## [Text for analysis]

It’s too soon to reveal particulars about the 2015 ski model universe, but the overall shape of next year’s market is already clear. There’s no sea change afoot, no sudden shift in the paradigm. Instead, change will be evolutionary, following a cycle of renewal that’s specific to each brand.
As one might expect in an equipment market that’s been on the ropes for several seasons, no publicly owned company is going to invest in major surgery when a facelift and a couple of fill-in models will impart the aroma of innovation. By our count, only a little more than 25% of the unisex market next year will consist of new models. There’s been more turnover in the women’s field, concentrated in a few brands that were ripe for an overhaul.
The good news for ski buyers is that the overall trajectory of the market is toward richening constructions and, wherever possible, lightening them compared to what came before. We’d love to say that we’ve observed a downward shift in ski dimensions, but the market continues to cover every bet, meaning that there continues to be every kind of fat ski imaginable. If there’s going to be a transition to narrower skis, it’s going to have to be consumer led.
There’s plenty of rejuvenation in the highly competitive “All-Mountain West” (95–100mm waist) genre that occupies the current home of the ultimate utility tools. Some stalwart models in the category are up for renewal and there are a couple of new contenders, all of which means the consumer’s choices of superior, do-it-all partners will only get better.
If skiers continue to under-patronize the Frontside (74-84mm waist) genre, it won’t be for lack of options. The category of skis to which most people would be directed for hard snow performance is awash in excellence, represented by both returning models and fresh faces.
The costs of launching a new boot line exceed those of creating a new ski collection by several-fold. So it’s no surprise that the boot world is moving forward at an even more deliberate pace than the ski domain. Two trends stand out: more good boots for skiers with wide feet and more heat-moldable shells. The already ubiquitous hike-mode market will be ever more diverse, headlined by more supportive boots for the advanced woman with backcountry aspirations.
As this is a brief field bulletin and not one of my more long-winded perorations, permit me the space to append a speculation on our current era is ski and boot design.
Not so very long ago, every important company in the ski equipment trade was family owned, often by the founder. Now every important brand in the ski racket is part of a publicly traded company. There isn’t a visionary maverick at the helm, willing and able to risk his name and his investors’ stake in the service of making a superior ski or boot.
The real power in any company today is its financial arm. They contain the boundaries of risk, whether in capital for fundamental industrialization, re-tooling or expanding production. At this stage of ski and boot making, no one you’ve heard of is going to go all-in on a new technology.
All of which is just fine. The market doesn’t need product renewal to occur on a more rapid cycle than what we observe today. People don’t buy new skis with such frequency that the market needs to metamorphose every season to keep them interested. If consumers skip two generations of product refreshment, it’s no loss to them.
The passion of an individual’s vision hasn’t departed from the ski-manufacturing world. It burns today everywhere skis are fabricated, whether by engineers toiling at the CAD/CAM consoles of the major brands or the persevering iconoclasts who have an image of a possible ski and can’t sleep well until it, or something nearly like it, is brought to life.

## [Listed entries]
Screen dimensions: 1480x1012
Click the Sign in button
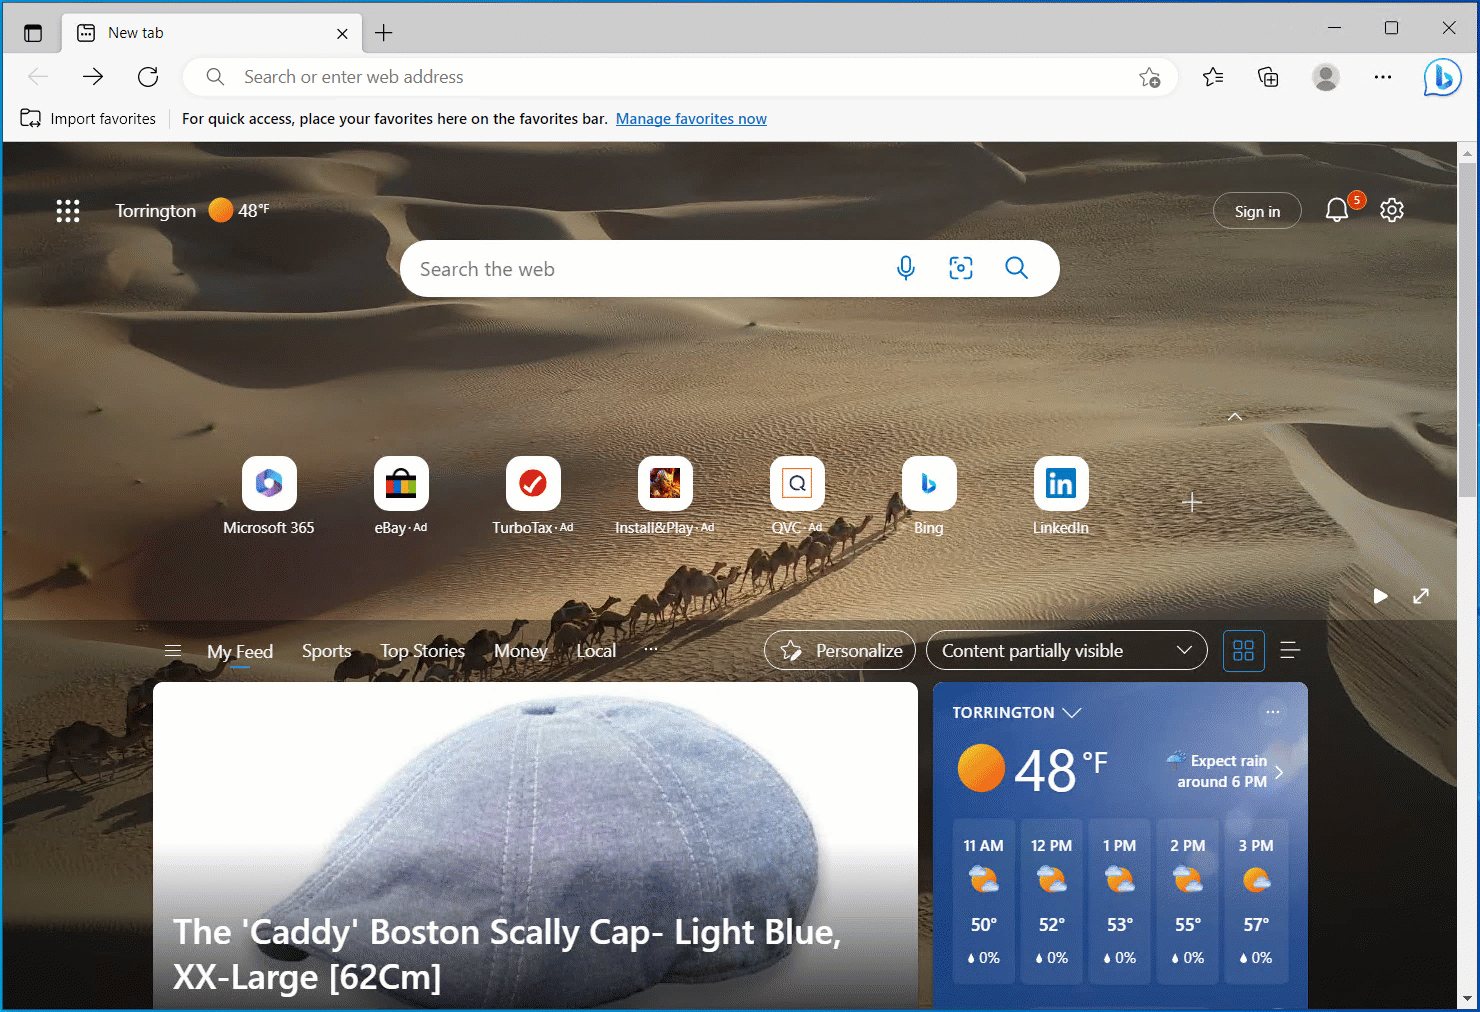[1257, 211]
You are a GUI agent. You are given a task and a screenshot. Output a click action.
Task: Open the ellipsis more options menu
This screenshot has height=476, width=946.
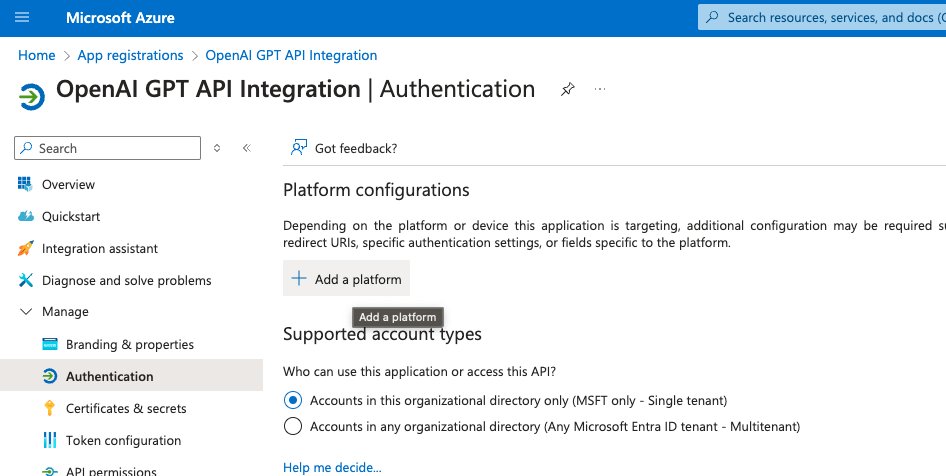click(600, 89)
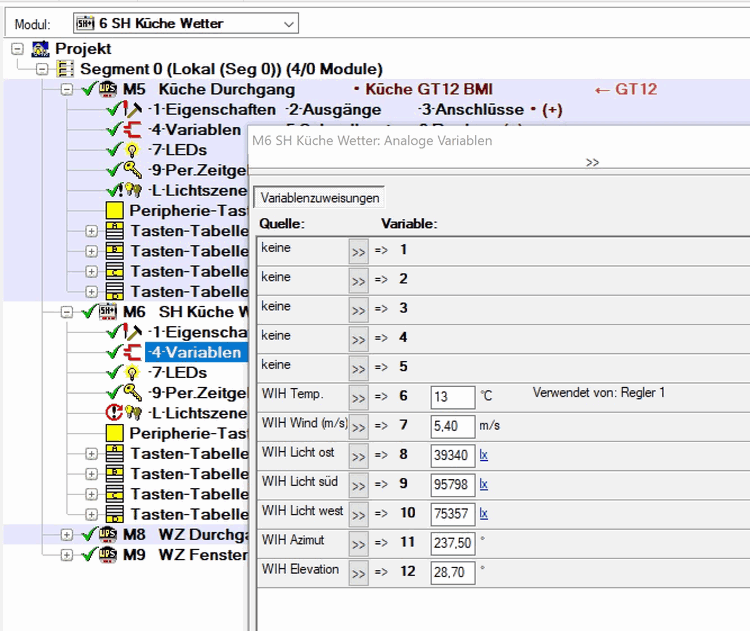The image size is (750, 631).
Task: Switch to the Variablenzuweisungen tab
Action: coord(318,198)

## [Problem]
From the ski equipment bulletin above, reproduce verbatim the passage that opens with the words containing "As this is a" and closes with "a new technology.".

## [Response below]
As this is a brief field bulletin and not one of my more long-winded perorations, permit me the space to append a speculation on our current era is ski and boot design.
Not so very long ago, every important company in the ski equipment trade was family owned, often by the founder. Now every important brand in the ski racket is part of a publicly traded company. There isn’t a visionary maverick at the helm, willing and able to risk his name and his investors’ stake in the service of making a superior ski or boot.
The real power in any company today is its financial arm. They contain the boundaries of risk, whether in capital for fundamental industrialization, re-tooling or expanding production. At this stage of ski and boot making, no one you’ve heard of is going to go all-in on a new technology.